Monday, 2 December 2013

Sculpture in the City

If you are in the mood for a stroll on one of these crisp winter mornings, we can highly recommend checking out Sculpture in the City, a free outdoor sculpture exhibition in the City of London curated by Arts Consultant and Cultural Producer, Stella Ioannou. It features site-specific installations from nine artists, including The Chapman Brothers, Anthony Gormley and Richard Wentworth. Artists’ work has been produced ‘in response to the surrounding architecture and built environment’ which made us smile when we saw Jake and Dinos Chapman’s fairytale dinosaurs titled ‘The Good, The Bad and The Ugly’. We won’t speculate as to what they may have been referring! Sculptures range from the humorous (as already mentioned) to the poignant: Robert Indiana’s LOVE sculpture, which sits on the site of an IRA bomb 20 years ago in Bishopsgate.
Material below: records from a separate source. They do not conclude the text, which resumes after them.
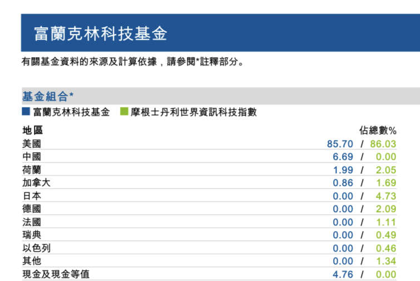Click the 地區 column header
420x281 pixels.
click(32, 131)
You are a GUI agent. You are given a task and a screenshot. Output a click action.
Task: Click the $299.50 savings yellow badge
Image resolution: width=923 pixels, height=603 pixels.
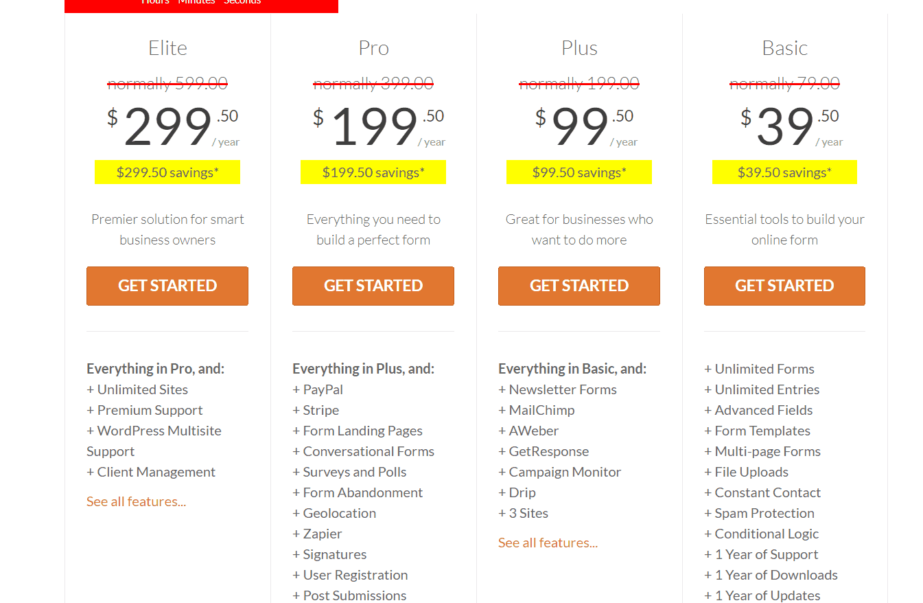tap(167, 172)
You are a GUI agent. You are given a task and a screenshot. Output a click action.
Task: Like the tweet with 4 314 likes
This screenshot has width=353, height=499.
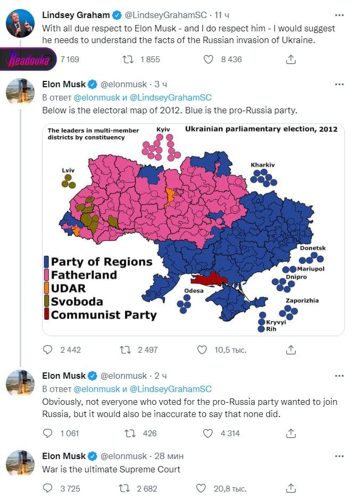[x=209, y=433]
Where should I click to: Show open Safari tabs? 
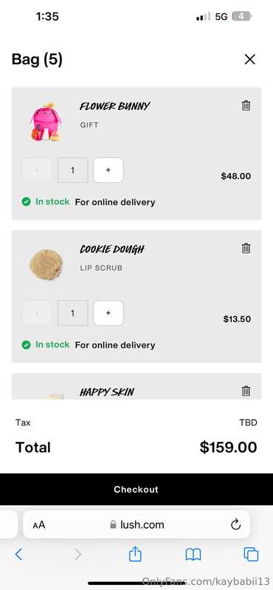click(251, 555)
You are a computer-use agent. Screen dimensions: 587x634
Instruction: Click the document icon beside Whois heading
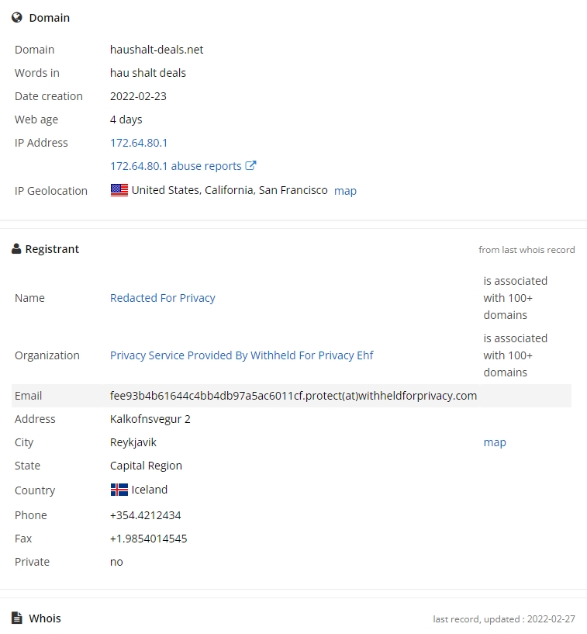pos(17,618)
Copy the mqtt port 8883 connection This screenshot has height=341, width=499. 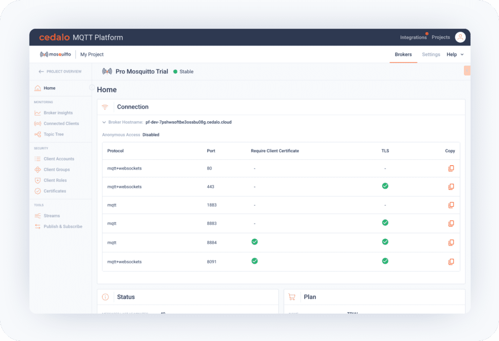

Our Managing Director, Richard attended one of the Sculpture in the City debates, and these are his gorgeous pictures of the London skyline. There was some interesting discussion around the place for public art, something that Ryan Gander tackled head-on in his installation ‘More Shiny Things That Don’t Really Mean Anything’. Public sculpture through history has so often been about asserting the importance of an individual, or institution, that perhaps it hasn’t really meant anything to the public that it is apparently for. Keith Coventry's pieces ‘Bench’ and ‘Mare Street’ could be said to represent the urban environment as the majority of city dwellers more commonly experience it.

Public sculpture will always be a contentious issue, as is any intervention that changes the space around us. There will always be arguments, debate and the accusation of wasted money but that means that people are looking and thinking about the city they occupy and that has to be a good thing.

Sculpture in the City runs until May 2014 in various locations around the Square Mile.